··· EXCERPTED DATA

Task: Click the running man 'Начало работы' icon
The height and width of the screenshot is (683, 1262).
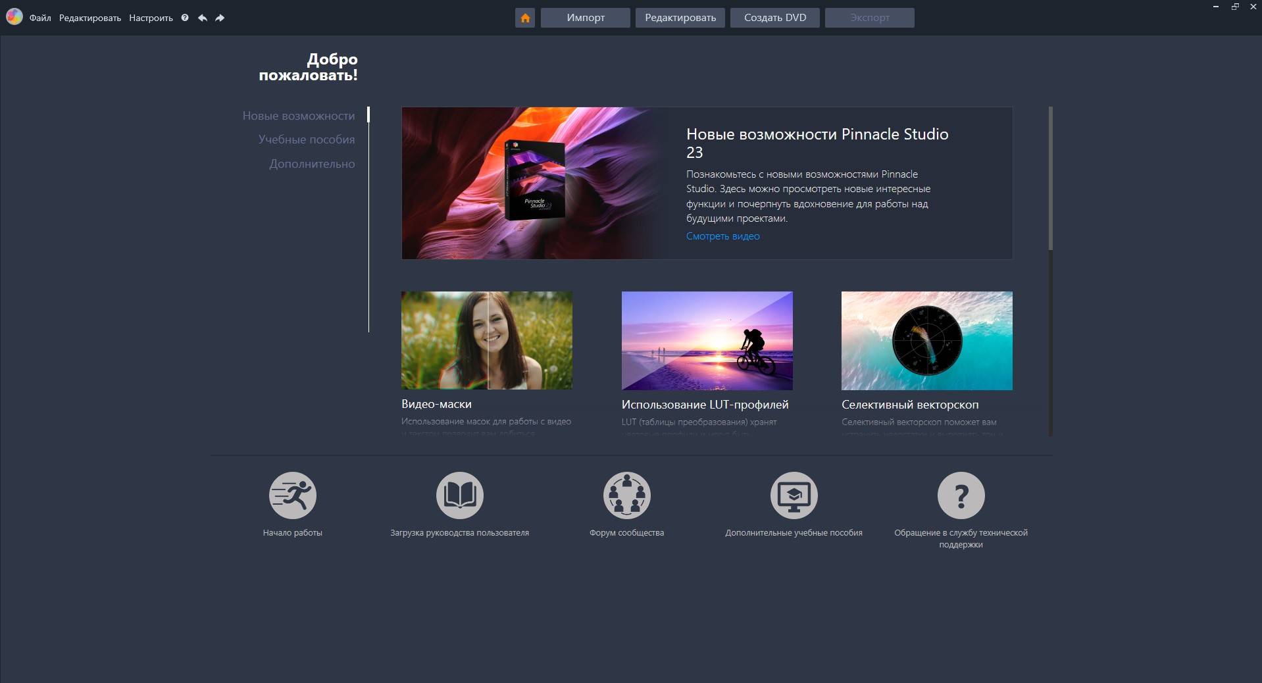Action: pos(293,495)
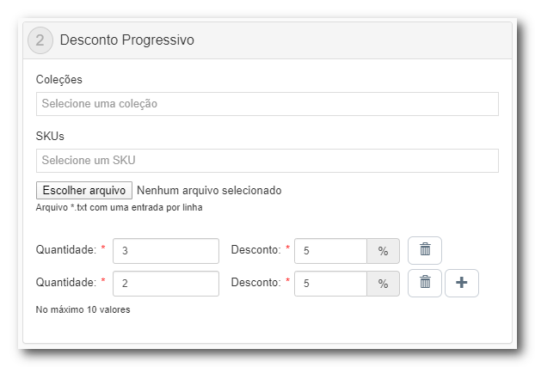Open the Coleções selection field

click(267, 104)
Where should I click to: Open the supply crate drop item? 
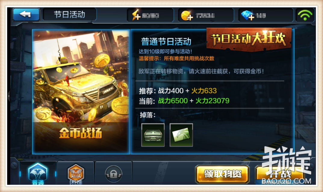(153, 135)
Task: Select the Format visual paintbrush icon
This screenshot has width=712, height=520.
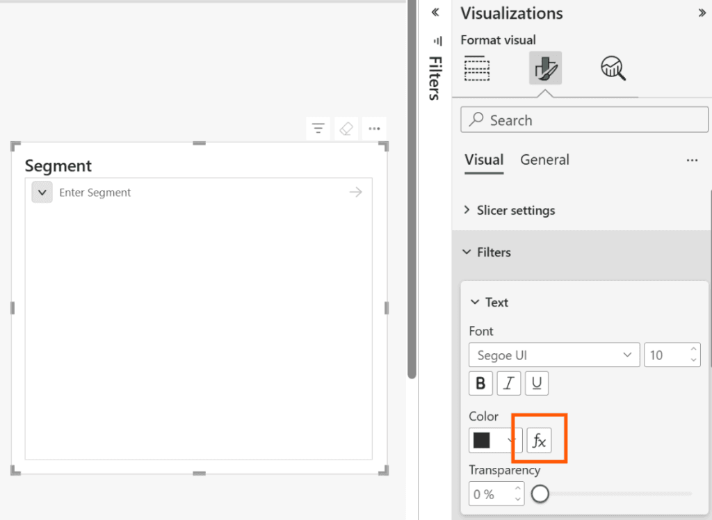Action: pyautogui.click(x=545, y=68)
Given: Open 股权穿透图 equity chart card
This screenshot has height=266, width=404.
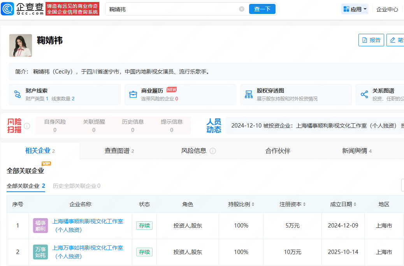Looking at the screenshot, I should 295,95.
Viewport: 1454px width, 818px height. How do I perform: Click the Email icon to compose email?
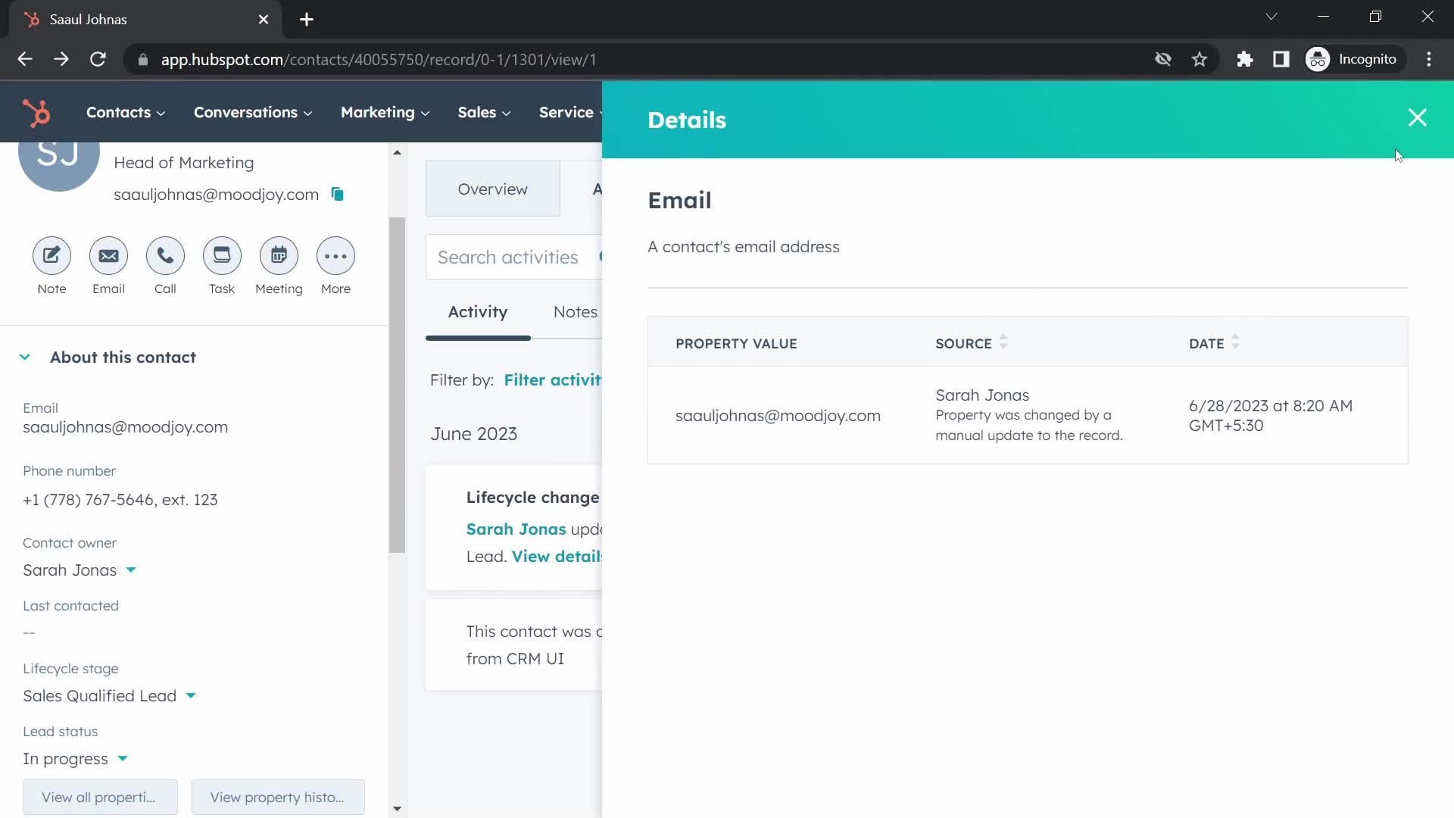[109, 256]

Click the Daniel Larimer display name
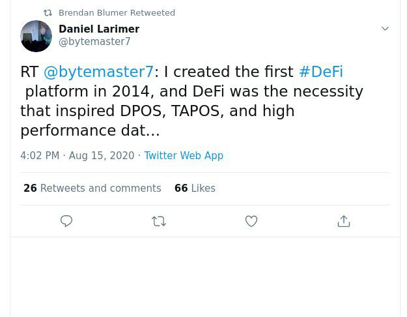99,29
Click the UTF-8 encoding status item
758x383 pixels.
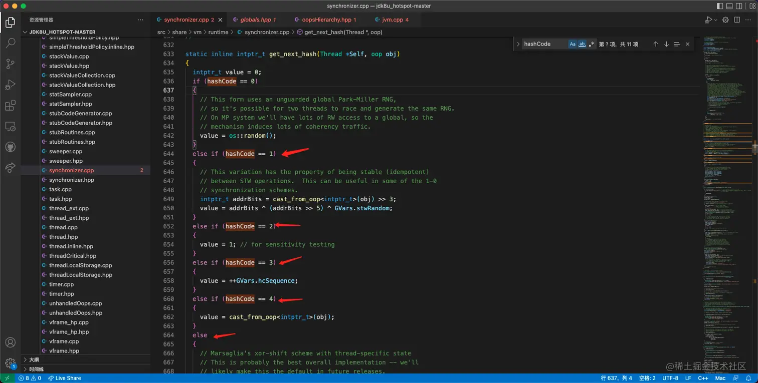[670, 378]
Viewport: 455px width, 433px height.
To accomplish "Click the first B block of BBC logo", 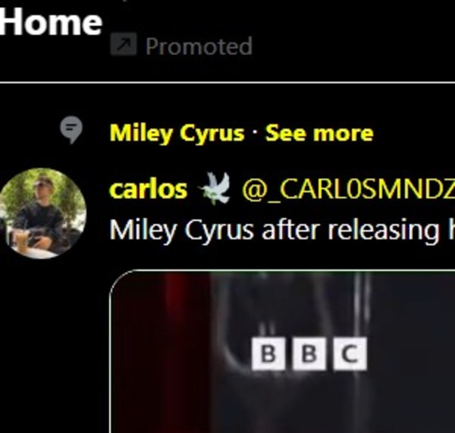I will point(268,354).
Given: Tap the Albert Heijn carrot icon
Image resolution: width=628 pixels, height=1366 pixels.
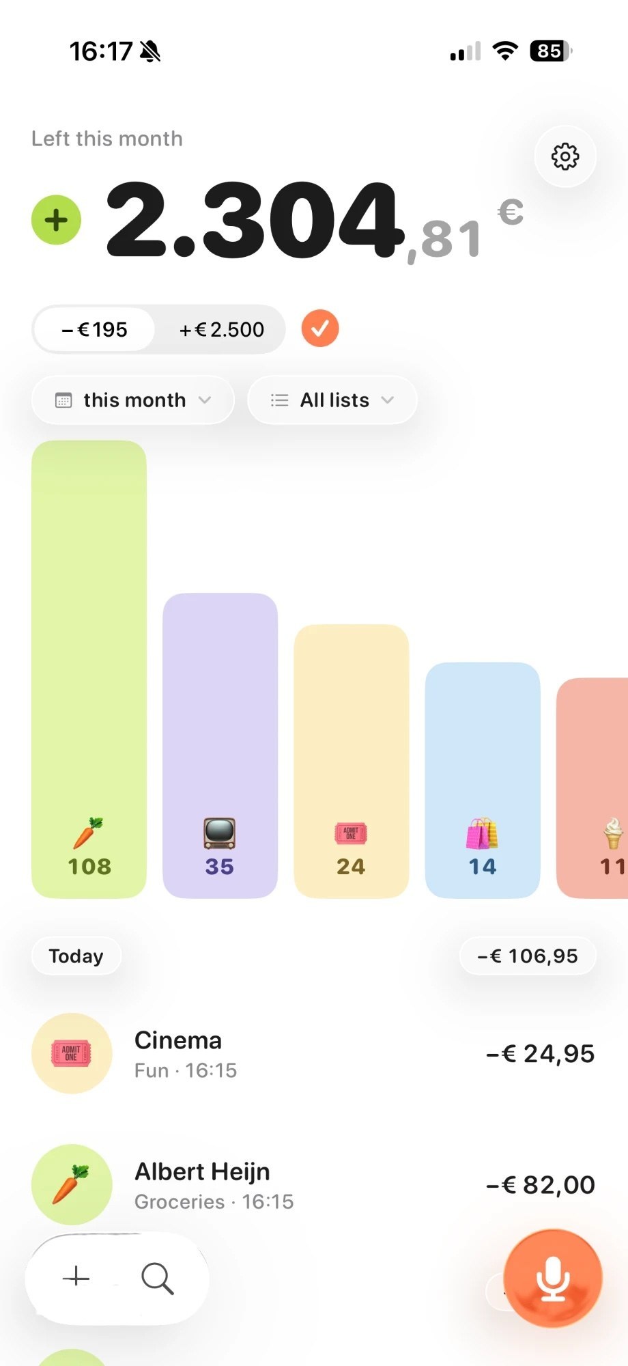Looking at the screenshot, I should (x=72, y=1184).
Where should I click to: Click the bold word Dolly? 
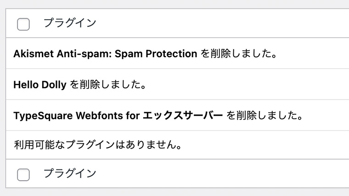click(x=55, y=84)
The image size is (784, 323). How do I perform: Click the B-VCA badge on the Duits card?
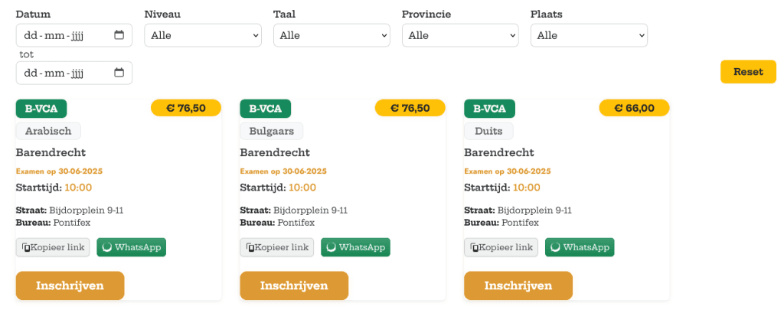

······

> _GOAL_
Put the lines from the one containing "Given: Tap the Albert Heijn carrot icon" through the end of the rows above into a JSON list of strings, one string per line. Omit blank lines and leave the pictures out.

> _ANSWER TO THE TASK_
[
  "Given: Tap the Albert Heijn carrot icon",
  "Image resolution: width=628 pixels, height=1366 pixels.",
  "Looking at the screenshot, I should (x=72, y=1184).",
  "Where should I click to: Click the bold word Dolly? ",
  "click(x=55, y=84)",
  "The image size is (784, 323). How do I perform: Click the B-VCA badge on the Duits card?"
]